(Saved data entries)
·····

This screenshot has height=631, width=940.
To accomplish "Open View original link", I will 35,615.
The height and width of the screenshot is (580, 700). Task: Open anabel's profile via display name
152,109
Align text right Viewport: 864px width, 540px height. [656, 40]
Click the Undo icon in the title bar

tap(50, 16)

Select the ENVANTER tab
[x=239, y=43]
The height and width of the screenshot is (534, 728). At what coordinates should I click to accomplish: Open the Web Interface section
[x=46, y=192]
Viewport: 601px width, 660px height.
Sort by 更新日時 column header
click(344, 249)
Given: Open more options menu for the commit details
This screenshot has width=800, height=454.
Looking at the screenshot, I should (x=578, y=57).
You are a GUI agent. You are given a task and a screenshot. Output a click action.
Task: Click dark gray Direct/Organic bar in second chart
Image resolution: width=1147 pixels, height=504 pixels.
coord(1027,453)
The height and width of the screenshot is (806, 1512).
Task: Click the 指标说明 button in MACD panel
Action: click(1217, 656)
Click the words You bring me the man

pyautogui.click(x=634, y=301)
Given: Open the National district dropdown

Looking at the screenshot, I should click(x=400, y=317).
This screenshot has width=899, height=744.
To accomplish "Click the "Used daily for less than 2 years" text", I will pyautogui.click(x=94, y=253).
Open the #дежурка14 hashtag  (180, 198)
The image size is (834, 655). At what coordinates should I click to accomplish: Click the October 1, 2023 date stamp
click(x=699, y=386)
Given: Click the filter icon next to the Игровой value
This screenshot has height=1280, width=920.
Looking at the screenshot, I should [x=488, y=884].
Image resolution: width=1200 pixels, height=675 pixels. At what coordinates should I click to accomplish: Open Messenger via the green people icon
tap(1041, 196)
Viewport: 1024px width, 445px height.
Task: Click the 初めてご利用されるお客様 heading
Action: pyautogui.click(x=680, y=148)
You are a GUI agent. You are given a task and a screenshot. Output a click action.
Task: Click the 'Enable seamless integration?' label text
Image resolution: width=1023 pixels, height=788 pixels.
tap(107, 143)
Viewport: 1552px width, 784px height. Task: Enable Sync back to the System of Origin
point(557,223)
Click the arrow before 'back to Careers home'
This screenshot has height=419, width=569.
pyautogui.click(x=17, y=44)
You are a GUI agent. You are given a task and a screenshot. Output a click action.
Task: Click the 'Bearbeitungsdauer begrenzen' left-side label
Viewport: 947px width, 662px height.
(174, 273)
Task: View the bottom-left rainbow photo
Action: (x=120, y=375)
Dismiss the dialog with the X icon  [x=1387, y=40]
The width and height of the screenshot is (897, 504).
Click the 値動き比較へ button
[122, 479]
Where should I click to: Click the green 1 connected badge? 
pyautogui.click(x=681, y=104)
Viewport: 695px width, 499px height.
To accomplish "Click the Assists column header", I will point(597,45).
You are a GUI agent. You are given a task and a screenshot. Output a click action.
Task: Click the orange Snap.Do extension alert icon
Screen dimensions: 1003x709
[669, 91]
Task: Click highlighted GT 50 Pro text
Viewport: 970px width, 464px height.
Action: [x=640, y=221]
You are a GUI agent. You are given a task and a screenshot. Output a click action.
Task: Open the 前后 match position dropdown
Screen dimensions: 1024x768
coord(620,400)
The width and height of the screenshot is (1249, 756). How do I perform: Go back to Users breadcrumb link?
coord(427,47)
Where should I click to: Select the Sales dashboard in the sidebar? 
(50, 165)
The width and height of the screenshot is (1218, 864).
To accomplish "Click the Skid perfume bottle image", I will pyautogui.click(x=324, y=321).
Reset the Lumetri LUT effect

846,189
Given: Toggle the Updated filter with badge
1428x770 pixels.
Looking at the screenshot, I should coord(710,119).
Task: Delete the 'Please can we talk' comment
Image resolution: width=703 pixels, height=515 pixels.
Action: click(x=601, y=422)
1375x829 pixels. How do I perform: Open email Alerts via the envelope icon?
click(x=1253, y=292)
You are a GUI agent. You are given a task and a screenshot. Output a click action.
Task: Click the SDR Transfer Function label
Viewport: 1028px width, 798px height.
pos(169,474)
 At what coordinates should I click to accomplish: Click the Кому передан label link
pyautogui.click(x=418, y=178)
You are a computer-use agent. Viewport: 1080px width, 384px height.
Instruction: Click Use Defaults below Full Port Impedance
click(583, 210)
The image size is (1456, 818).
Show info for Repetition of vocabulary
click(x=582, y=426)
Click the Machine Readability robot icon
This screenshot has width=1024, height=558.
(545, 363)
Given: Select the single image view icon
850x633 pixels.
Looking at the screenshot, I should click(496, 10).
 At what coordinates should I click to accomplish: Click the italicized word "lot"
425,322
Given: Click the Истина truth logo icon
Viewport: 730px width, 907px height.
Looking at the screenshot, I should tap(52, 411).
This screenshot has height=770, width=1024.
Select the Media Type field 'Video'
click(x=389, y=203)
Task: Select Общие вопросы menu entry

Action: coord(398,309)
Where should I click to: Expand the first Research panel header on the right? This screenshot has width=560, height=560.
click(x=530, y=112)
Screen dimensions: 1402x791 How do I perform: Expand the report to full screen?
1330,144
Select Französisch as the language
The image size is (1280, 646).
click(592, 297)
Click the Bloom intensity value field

·····

ASSIGNMENT | Every entry should be printed again exactly as it stands.

RESPONSE TO THE TASK |
This screenshot has height=631, width=940.
To accomplish "Open View original link", I will 35,615.
The height and width of the screenshot is (580, 700). Task: Open anabel's profile via display name
152,109
Align text right Viewport: 864px width, 540px height. [656, 40]
Click the Undo icon in the title bar

tap(50, 16)

Select the ENVANTER tab
[x=239, y=43]
The height and width of the screenshot is (534, 728). At what coordinates should I click to accomplish: Open the Web Interface section
[x=46, y=192]
Viewport: 601px width, 660px height.
Sort by 更新日時 column header
click(344, 249)
Given: Open more options menu for the commit details
This screenshot has width=800, height=454.
Looking at the screenshot, I should (x=578, y=57).
You are a GUI agent. You are given a task and a screenshot. Output a click action.
Task: Click dark gray Direct/Organic bar in second chart
Image resolution: width=1147 pixels, height=504 pixels.
coord(1027,453)
The height and width of the screenshot is (806, 1512).
Task: Click the 指标说明 button in MACD panel
Action: click(1217, 656)
Click the words You bring me the man

pyautogui.click(x=634, y=301)
Given: Open the National district dropdown

Looking at the screenshot, I should click(x=400, y=317).
This screenshot has width=899, height=744.
To accomplish "Click the "Used daily for less than 2 years" text", I will pyautogui.click(x=94, y=253).
Open the #дежурка14 hashtag  (180, 198)
The image size is (834, 655). At what coordinates should I click to accomplish: Click the October 1, 2023 date stamp
click(x=699, y=386)
Given: Click the filter icon next to the Игровой value
This screenshot has height=1280, width=920.
Looking at the screenshot, I should [x=488, y=884].
Image resolution: width=1200 pixels, height=675 pixels. At what coordinates should I click to accomplish: Open Messenger via the green people icon
tap(1041, 196)
Viewport: 1024px width, 445px height.
Task: Click the 初めてご利用されるお客様 heading
Action: pyautogui.click(x=680, y=148)
You are a GUI agent. You are given a task and a screenshot. Output a click action.
Task: Click the 'Enable seamless integration?' label text
Image resolution: width=1023 pixels, height=788 pixels.
tap(107, 143)
Viewport: 1552px width, 784px height. Task: Enable Sync back to the System of Origin
point(557,223)
Click the arrow before 'back to Careers home'
This screenshot has height=419, width=569.
pyautogui.click(x=17, y=44)
You are a GUI agent. You are given a task and a screenshot. Output a click action.
Task: Click the 'Bearbeitungsdauer begrenzen' left-side label
Viewport: 947px width, 662px height.
(174, 273)
Task: View the bottom-left rainbow photo
Action: (x=120, y=375)
Dismiss the dialog with the X icon  [x=1387, y=40]
The width and height of the screenshot is (897, 504).
Click the 値動き比較へ button
[122, 479]
Where should I click to: Click the green 1 connected badge? 
pyautogui.click(x=681, y=104)
Viewport: 695px width, 499px height.
To accomplish "Click the Assists column header", I will point(597,45).
You are a GUI agent. You are given a task and a screenshot. Output a click action.
Task: Click the orange Snap.Do extension alert icon
Screen dimensions: 1003x709
[669, 91]
Task: Click highlighted GT 50 Pro text
Viewport: 970px width, 464px height.
Action: [x=640, y=221]
You are a GUI agent. You are given a task and a screenshot. Output a click action.
Task: Open the 前后 match position dropdown
Screen dimensions: 1024x768
coord(620,400)
The width and height of the screenshot is (1249, 756). How do I perform: Go back to Users breadcrumb link?
coord(427,47)
Where should I click to: Select the Sales dashboard in the sidebar? 
(50, 165)
The width and height of the screenshot is (1218, 864).
To accomplish "Click the Skid perfume bottle image", I will pyautogui.click(x=324, y=321).
Reset the Lumetri LUT effect

846,189
Given: Toggle the Updated filter with badge
1428x770 pixels.
Looking at the screenshot, I should coord(710,119).
Task: Delete the 'Please can we talk' comment
Image resolution: width=703 pixels, height=515 pixels.
Action: click(x=601, y=422)
1375x829 pixels. How do I perform: Open email Alerts via the envelope icon?
click(x=1253, y=292)
You are a GUI agent. You are given a task and a screenshot. Output a click action.
Task: Click the SDR Transfer Function label
Viewport: 1028px width, 798px height.
pos(169,474)
 At what coordinates should I click to accomplish: Click the Кому передан label link
pyautogui.click(x=418, y=178)
You are a computer-use agent. Viewport: 1080px width, 384px height.
Instruction: Click Use Defaults below Full Port Impedance
click(583, 210)
The image size is (1456, 818).
Show info for Repetition of vocabulary
click(x=582, y=426)
Click the Machine Readability robot icon
This screenshot has width=1024, height=558.
(545, 363)
Given: Select the single image view icon
850x633 pixels.
Looking at the screenshot, I should click(496, 10).
 At what coordinates should I click to accomplish: Click the italicized word "lot"
425,322
Given: Click the Истина truth logo icon
Viewport: 730px width, 907px height.
Looking at the screenshot, I should tap(52, 411).
This screenshot has height=770, width=1024.
Select the Media Type field 'Video'
click(x=389, y=203)
Task: Select Общие вопросы menu entry

Action: coord(398,309)
Where should I click to: Expand the first Research panel header on the right? This screenshot has width=560, height=560.
click(x=530, y=112)
Screen dimensions: 1402x791 How do I perform: Expand the report to full screen?
1330,144
Select Französisch as the language
The image size is (1280, 646).
click(592, 297)
Click the Bloom intensity value field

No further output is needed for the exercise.